Start of Block

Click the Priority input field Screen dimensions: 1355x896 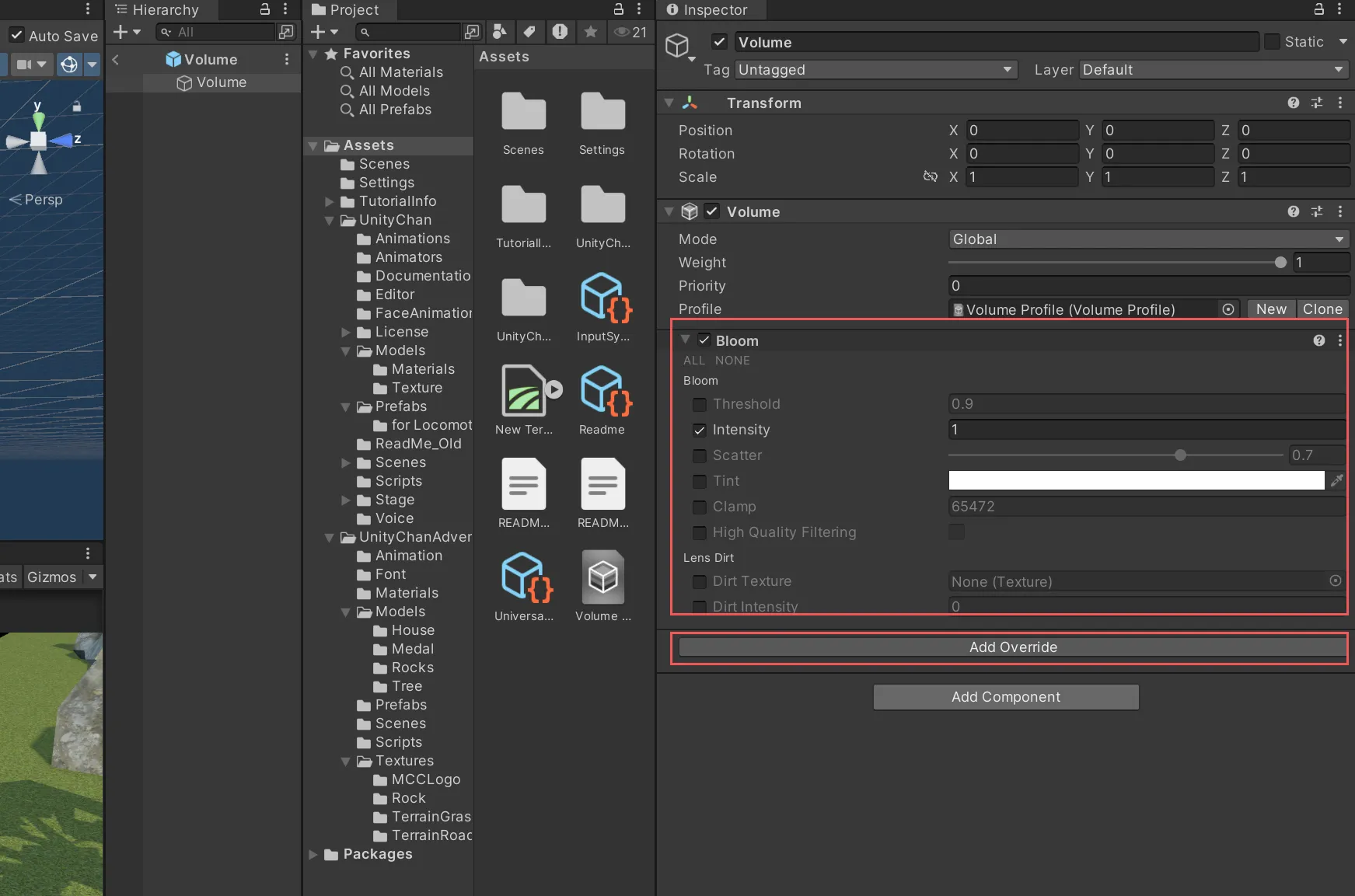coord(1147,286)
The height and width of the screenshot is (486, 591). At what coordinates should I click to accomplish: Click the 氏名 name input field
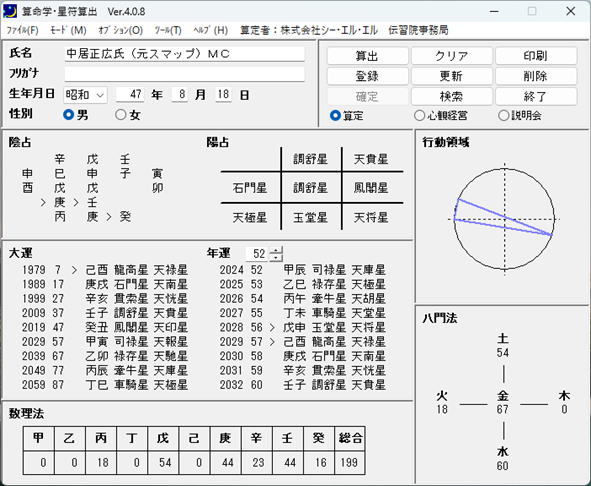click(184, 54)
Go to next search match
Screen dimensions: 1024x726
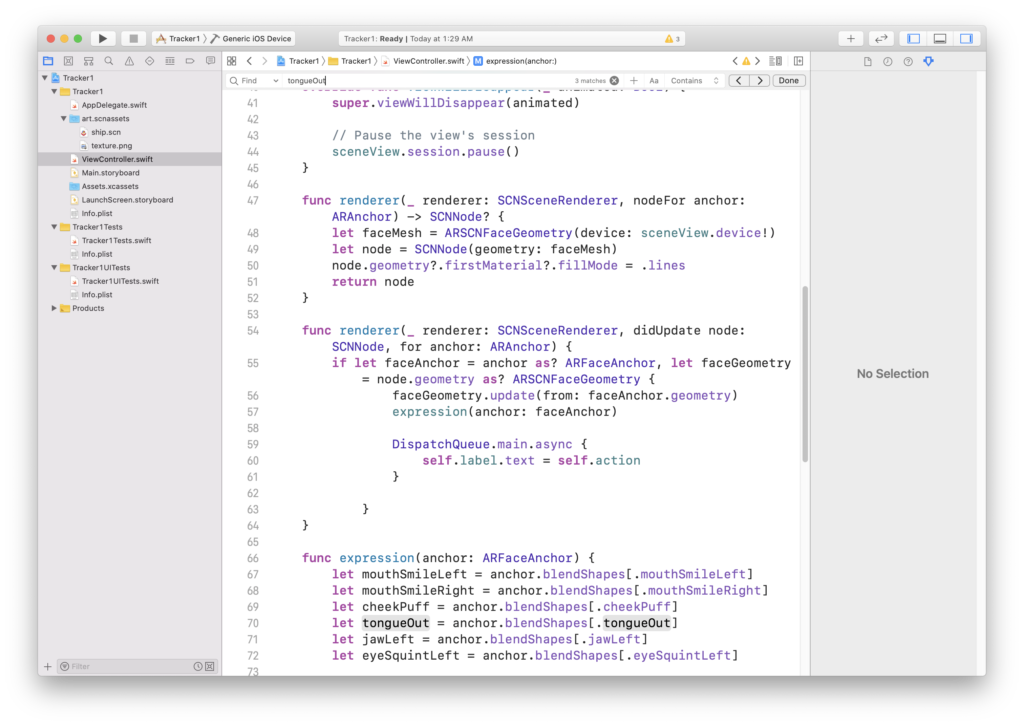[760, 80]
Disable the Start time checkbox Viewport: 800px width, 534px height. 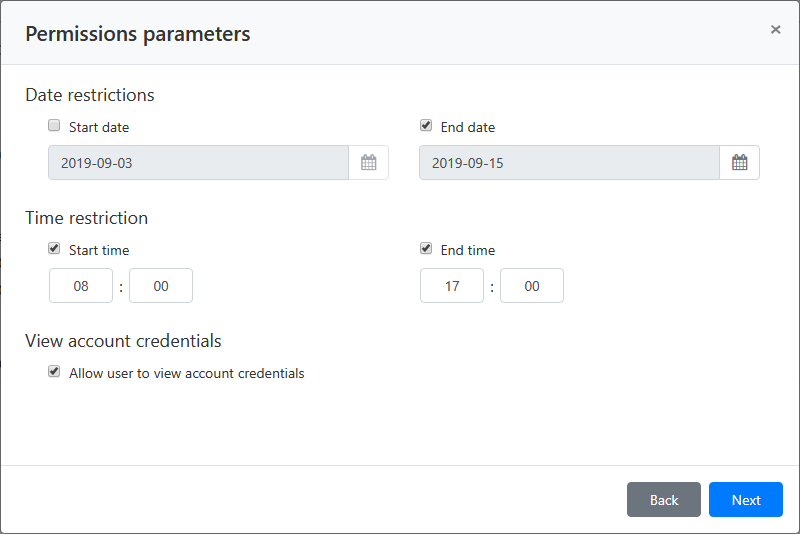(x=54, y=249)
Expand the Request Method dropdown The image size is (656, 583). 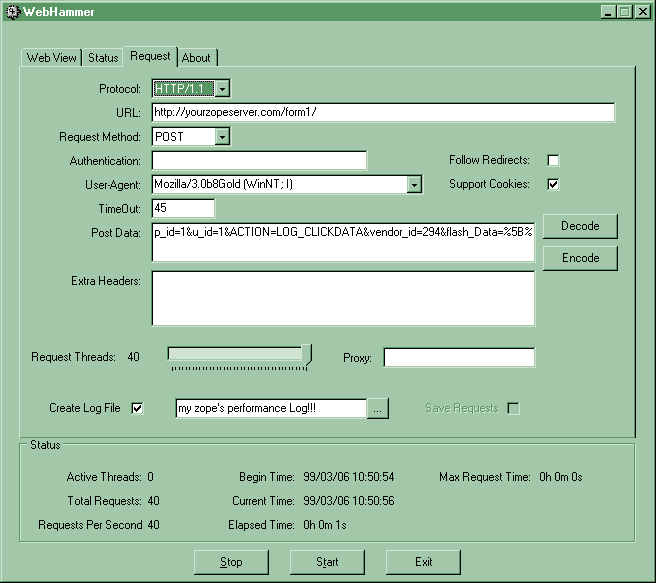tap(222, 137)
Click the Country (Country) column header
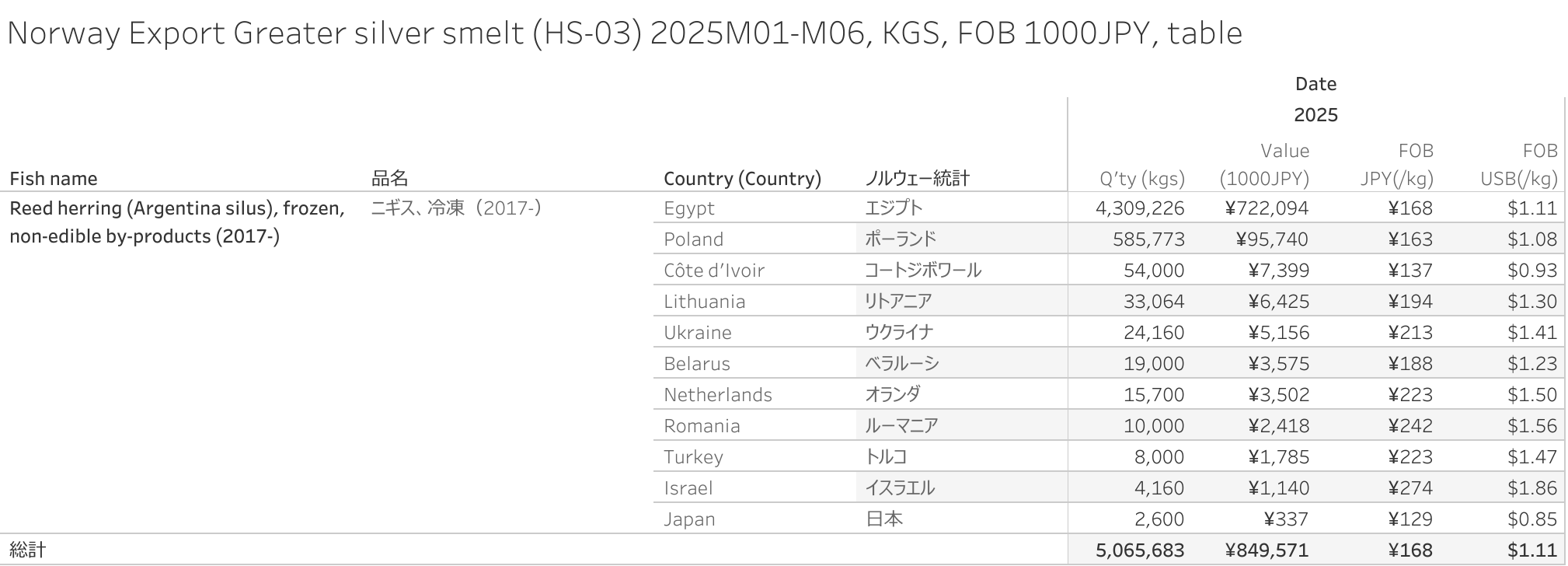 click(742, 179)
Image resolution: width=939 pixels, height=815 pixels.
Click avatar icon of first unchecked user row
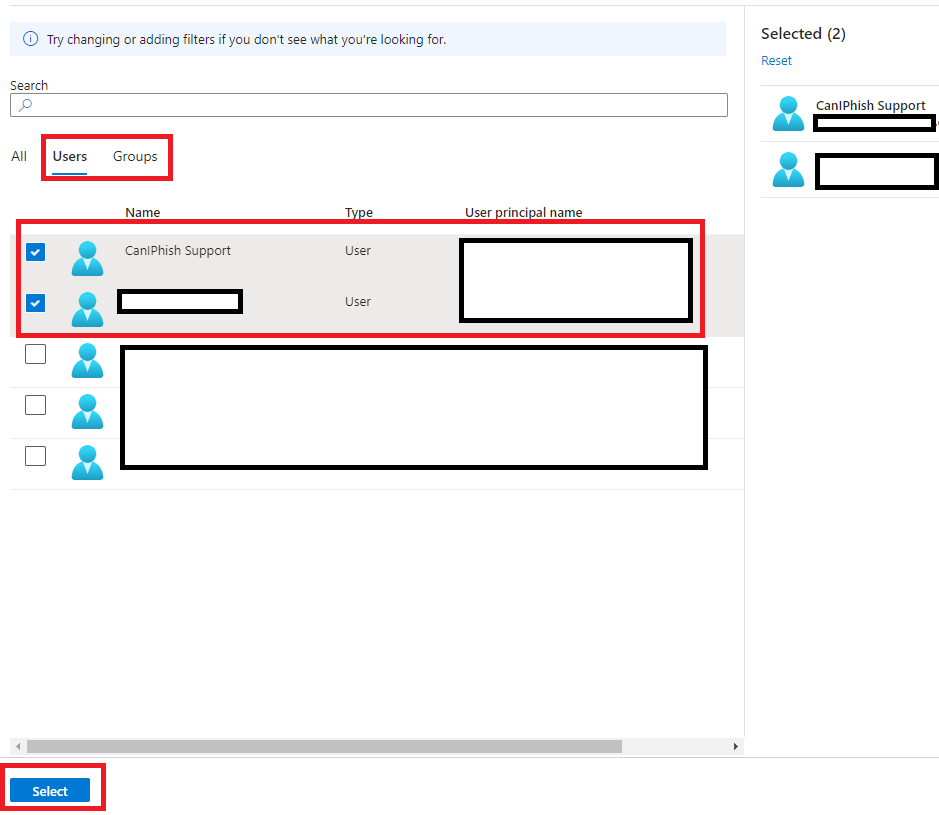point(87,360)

End of Block

Task description:
All that should appear in the response is the run of lines from the one with "Image resolution: width=939" through the final line of the records, restated exactly, with pictures omitted.

Your response:
Image resolution: width=939 pixels, height=815 pixels.
Click avatar icon of first unchecked user row
point(87,360)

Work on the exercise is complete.